An additional feed to the reformate splitter column 215 may be the hydrotreated pyrolysis gas stream in line 21. The pyrolysis gas stream in line 21 may enter the reformate splitter column 215 at an elevation below the entry point of the reformed aromatics stream in line 214. Thus, the aromatics process unit 200 may be in upstream and downstream communication with the steam cracking unit 10. The reformate splitter column 215 may be operated to produce a light stream which may be a light reformate stream in line 213 comprising C5-C7 hydrocarbons, and a heavy stream which may be a heavy reformate stream in line 217. The overhead pressure in the reformate splitter column may be slightly above atmospheric such as greater than 0 and less than 15 psig or less than 10 psig. The overhead temperature of the reformate splitter column may be between about 90° C. and about 120° C. The light stream may comprise between about 25% and about 75% aromatics and may predominantly comprise C7− hydrocarbons. The light stream may comprise greater than 80% or greater than 90% C7− hydrocarbons. The heavy reformate stream may predominantly comprise C8-C11 aromatic hydrocarbons including xylenes.
The light reformate stream in line 213 may be sent to an aromatics extraction unit 220 to separate aromatic hydrocarbons from non-aromatic hydrocarbons. The aromatics extraction unit 220 can comprise different methods of separating aromatics from a hydrocarbon stream. A preferred method is an extractive distillation process to facilitate high purity extraction of aromatics. Extractive distillation is a technique for separating mixtures of components having nearly equal volatility and having nearly the same boiling point. In extractive distillation, a solvent is introduced into a main extractive-distillation column above the entry point of the hydrocarbon-containing fluid mixture that is to be separated. The solvent affects the volatility of the hydrocarbon-containing fluid component boiling at a higher temperature differently than the hydrocarbon-containing fluid component boiling at a lower temperature sufficiently to facilitate the separation of the various hydrocarbon-containing fluid components by distillation and such solvent exits with the bottoms fraction. Suitable solvents for aromatic extraction may include tetrahydrothiophene 1, 1-dioxide (or sulfolane), NFM (n-formylmorpholine), NMP (n-methylpyrrolidone), diethylene glycol, triethylene glycol, tetraethylene glycol, methoxy triethylene glycol, and mixtures thereof. Other glycol ethers may also be suitable solvents alone or in combination with those listed above.

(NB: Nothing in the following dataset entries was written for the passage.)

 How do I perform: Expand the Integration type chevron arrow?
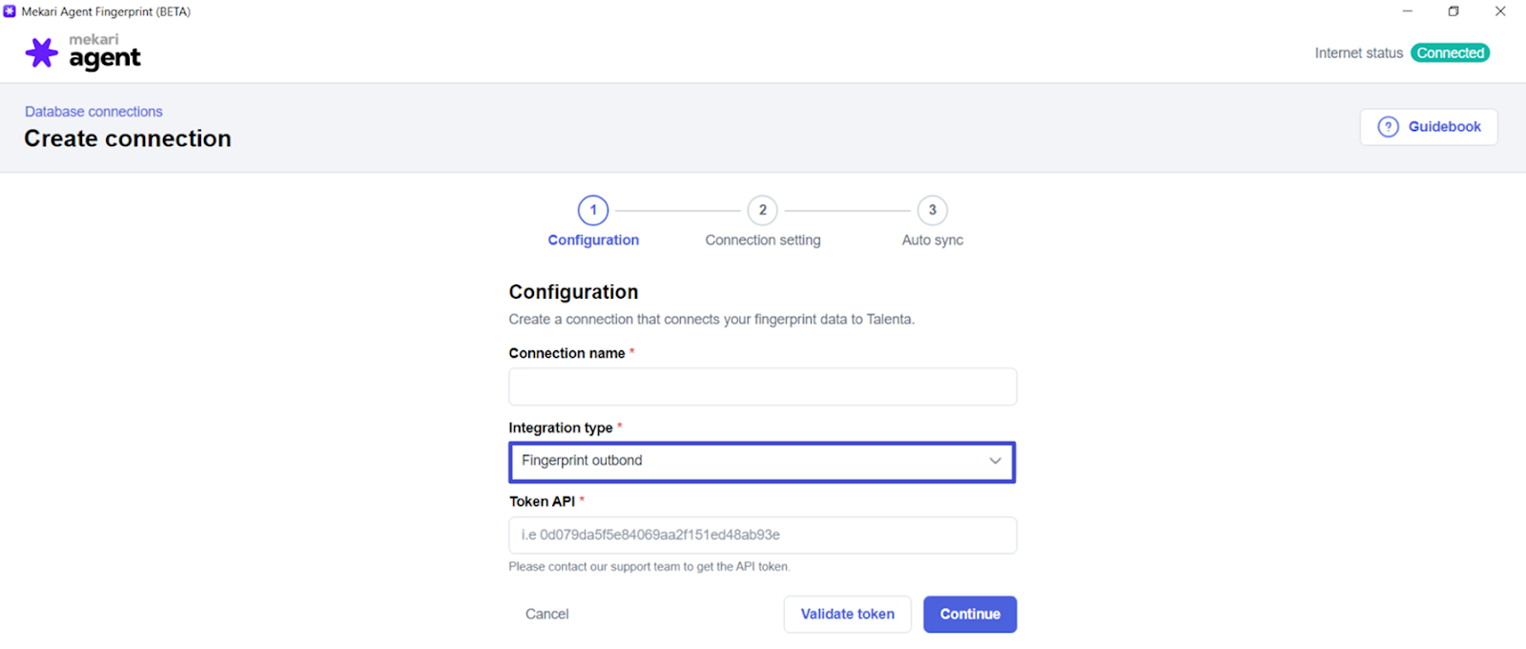pyautogui.click(x=995, y=461)
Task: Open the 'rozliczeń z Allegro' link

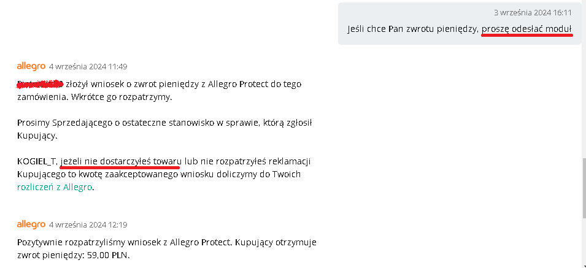Action: coord(55,187)
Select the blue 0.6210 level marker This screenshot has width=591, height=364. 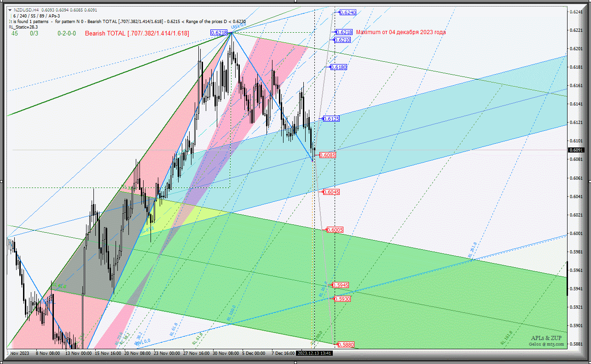[342, 40]
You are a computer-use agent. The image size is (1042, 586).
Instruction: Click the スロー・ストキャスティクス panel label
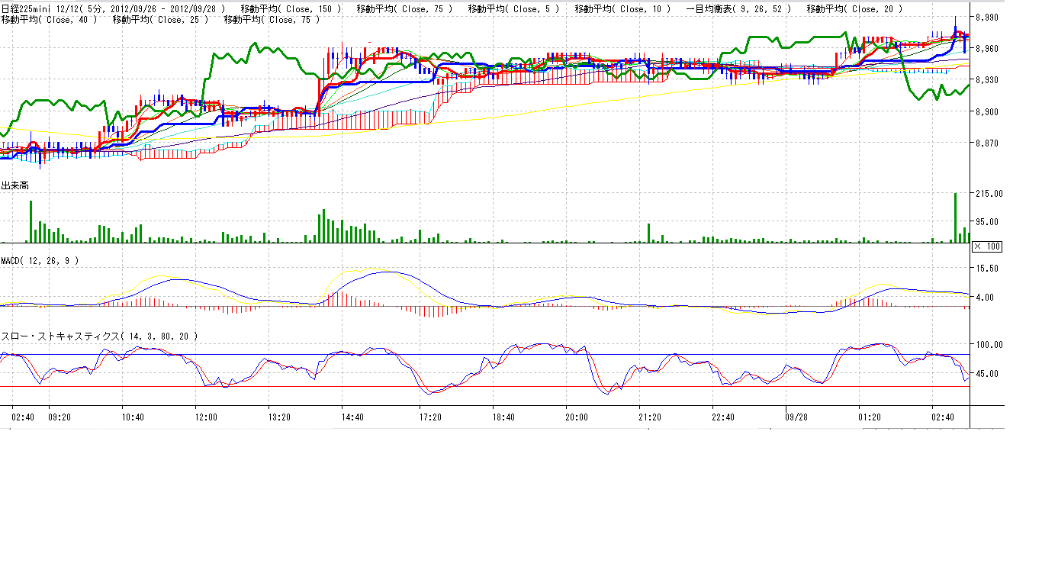(x=99, y=336)
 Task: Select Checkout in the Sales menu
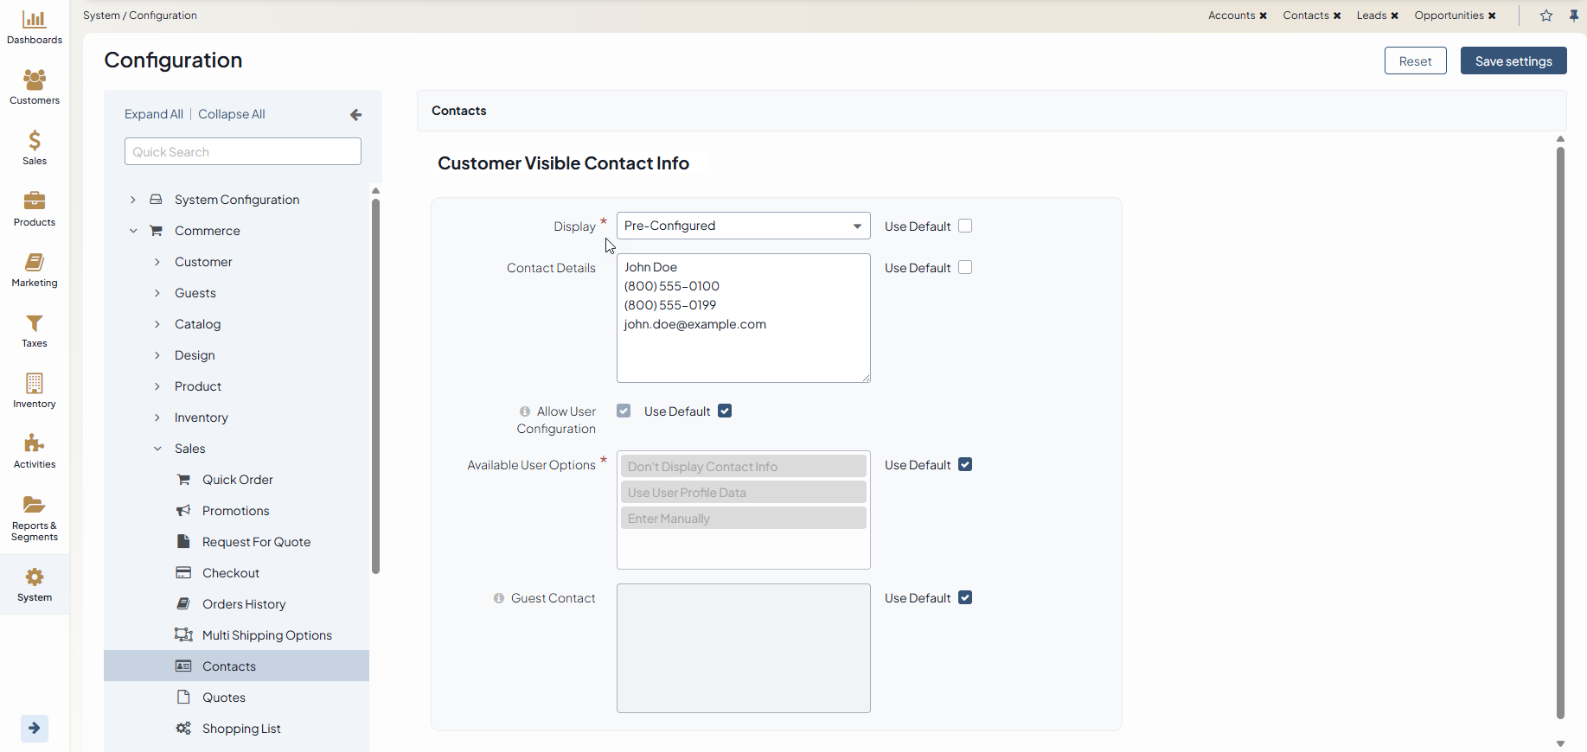230,573

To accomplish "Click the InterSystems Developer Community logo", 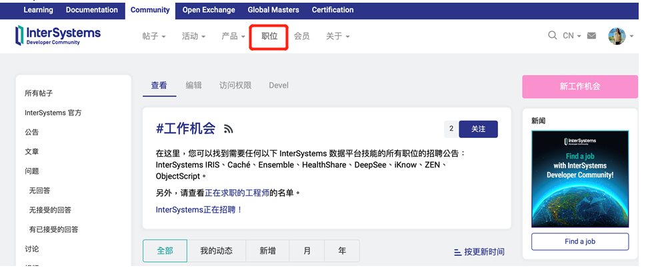I will [58, 35].
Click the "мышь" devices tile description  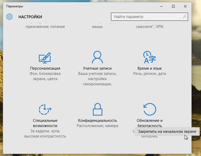click(x=97, y=27)
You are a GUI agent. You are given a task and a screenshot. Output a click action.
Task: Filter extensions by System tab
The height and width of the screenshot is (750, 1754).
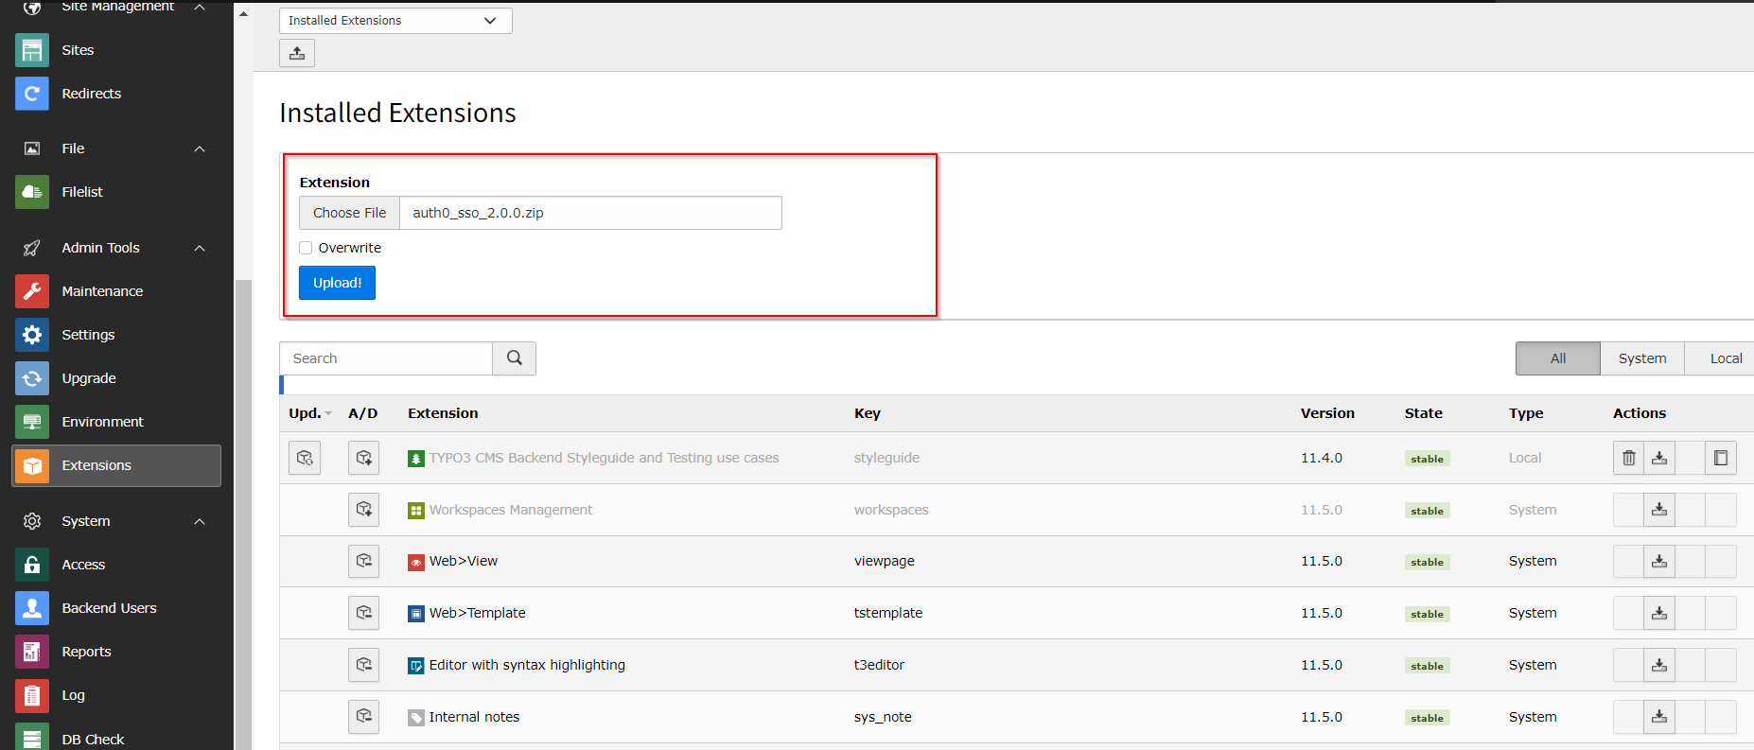click(1641, 358)
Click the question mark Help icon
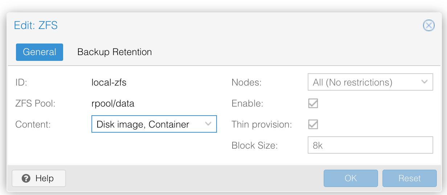Screen dimensions: 447x195 pyautogui.click(x=25, y=178)
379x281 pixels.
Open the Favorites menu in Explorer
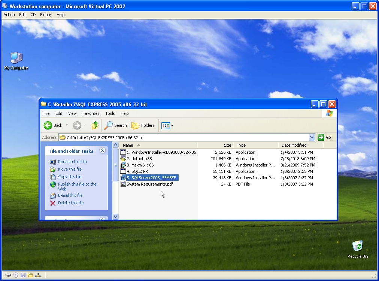91,113

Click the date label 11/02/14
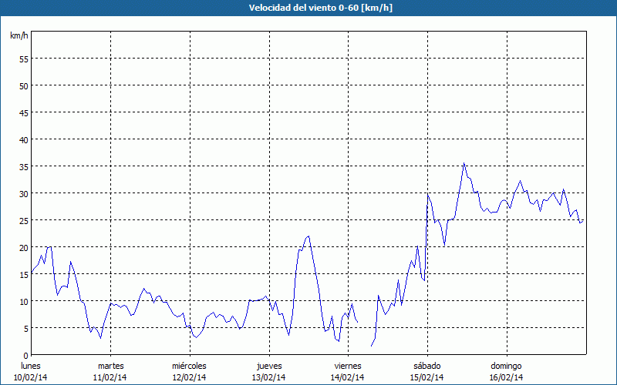tap(110, 377)
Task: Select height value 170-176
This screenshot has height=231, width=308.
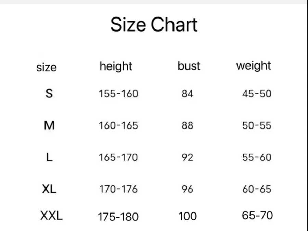Action: tap(118, 189)
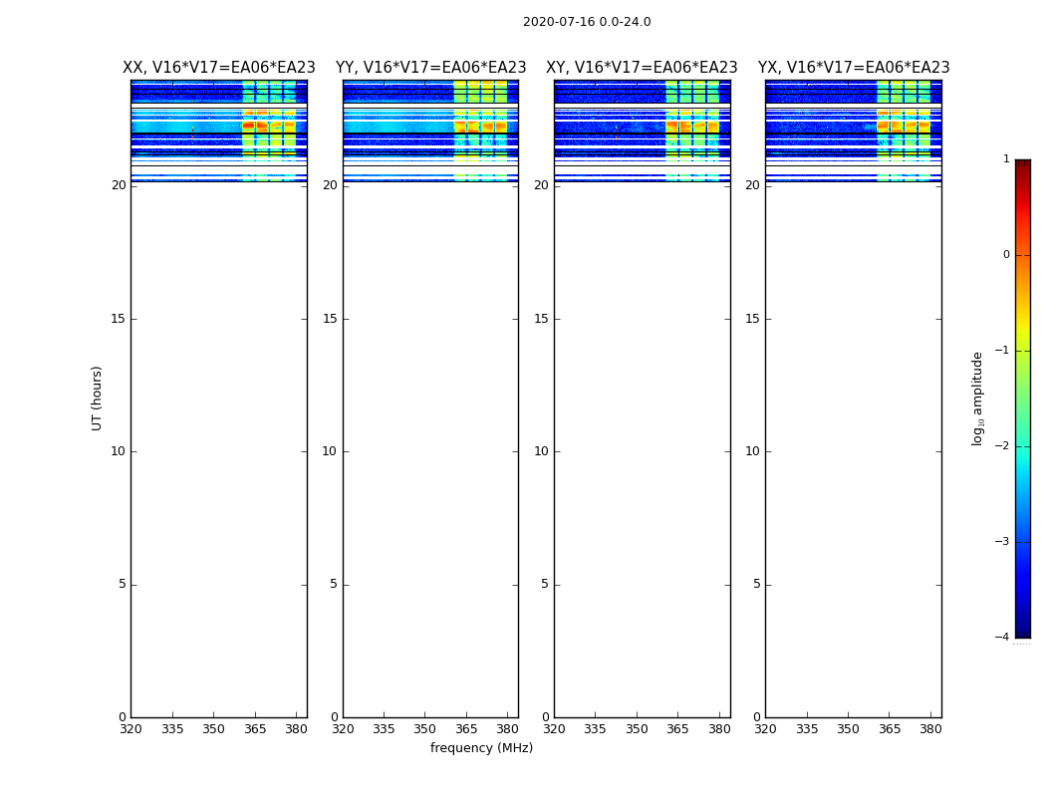The width and height of the screenshot is (1046, 797).
Task: Click the orange-red band in YY plot
Action: pos(480,127)
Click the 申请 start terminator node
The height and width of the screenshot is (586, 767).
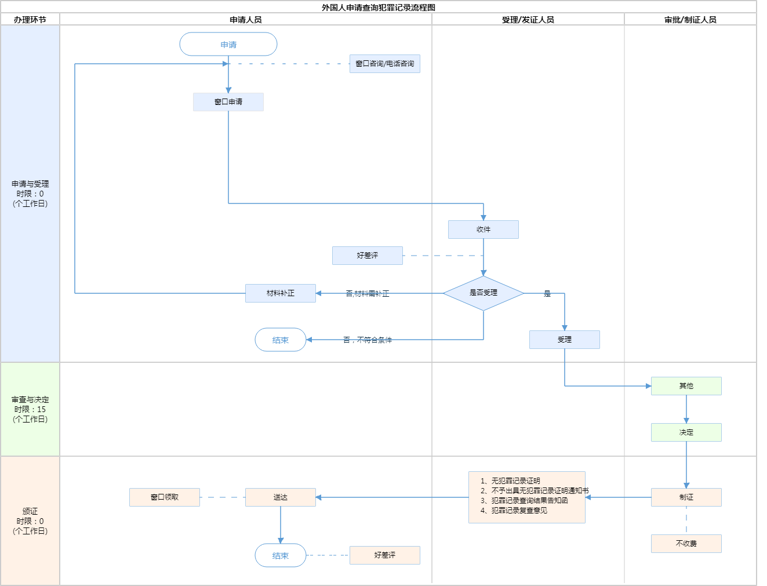click(228, 45)
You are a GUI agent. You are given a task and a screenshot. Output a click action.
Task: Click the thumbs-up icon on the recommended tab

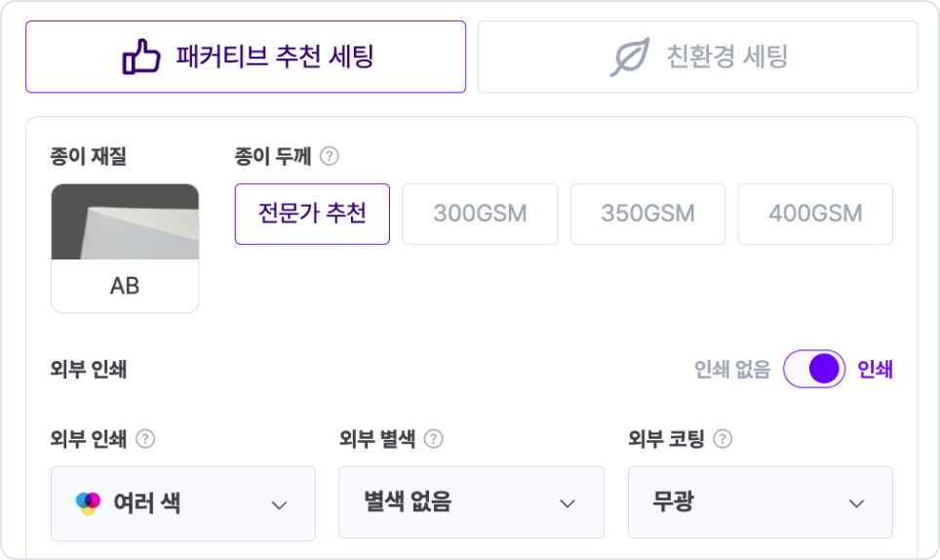(141, 57)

The aromatic extraction unit 220 may produce a non-aromatic naphtha stream in line 222, and an aromatic naphtha stream in line 224. The non-aromatic naphtha stream may comprise primarily, such as greater than about 80%, greater than about 90%, or greater than about 95%, non-aromatic C7− hydrocarbons, and may be fed to the N-paraffin separation unit 50 for further processing.
The aromatic naphtha stream in line 224 may comprise primarily, such as greater than about 80%, greater than about 90%, or greater than about 95%, benzene and toluene and may be fed to a benzene-toluene column 225. The benzene-toluene column 225 may be operated to produce a benzene stream predominantly comprising benzene in line 223, a toluene stream predominantly comprising toluene in line 226 and a C8 aromatics stream comprising C8+ aromatics in line 227. The overhead pressure in the benzene-toluene column may be slightly above atmospheric such as greater than 0 and less than 15 psig or less than 10 psig. The overhead temperature of the benzene-toluene column may be between about 80° C. and about 100° C. The benzene stream may be evacuated from the aromatics process unit 200 for sale, for use in other nearby process units, or alternately, all or a portion may be fed to the to the saturation unit 40 in line 229.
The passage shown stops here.